Tiger (+2%): File this under “cautiously optimistic”: Golf’s biggest needle-mover is reportedly hitting full shots, including driver. Maybe it’s not a lost season, after all …


Phil (-3%): Any hopes of a MickelSlam were gone by Friday night, and now two unknowns (Chambers Bay, Erin Hills) and a brute (Oakmont) loom in the next three years. He’d never admit it, of course, but Lefty may have just squandered his last great chance to complete the career Grand Slam.

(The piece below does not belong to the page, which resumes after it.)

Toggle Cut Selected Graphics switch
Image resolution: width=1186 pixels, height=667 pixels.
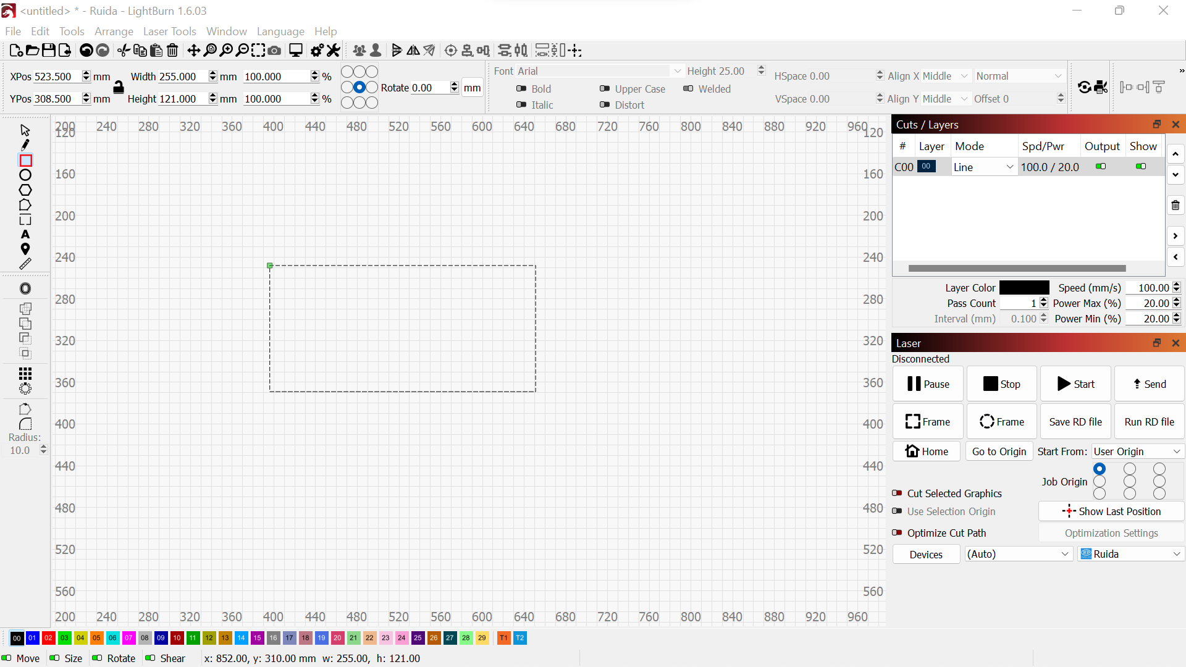pos(898,493)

Hunter Mahan (-4%): After hitting the wrong ball and being slapped with a two-shot penalty, he stumbled coming home and missed the U.S. Open cut by one. Worse, he declined an interview request afterward and instead sent out his loyal caddie to explain what went wrong. That’s pretty weak.

Front-row seats (-5%): Now we know why the USGA was so stingy with yellow lanyards: Everyone and their brother was inside the ropes Sunday. No, seriously, Martin Kaymer’s brother walked with the final group, as did several LPGA players, caddies and friends. Ridiculous.

Donald Trump (-6%): The clubhouse leader in bluster tweeted that the new-look No. 2 looked “horrible” on TV, which gives us little confidence that he won’t soon destroy Turnberry.

Toru Taniguchi (-7%): He finished DFL at the Open and collected $19,980 for his efforts. That should at least help cover the medical bills from his third-round 88.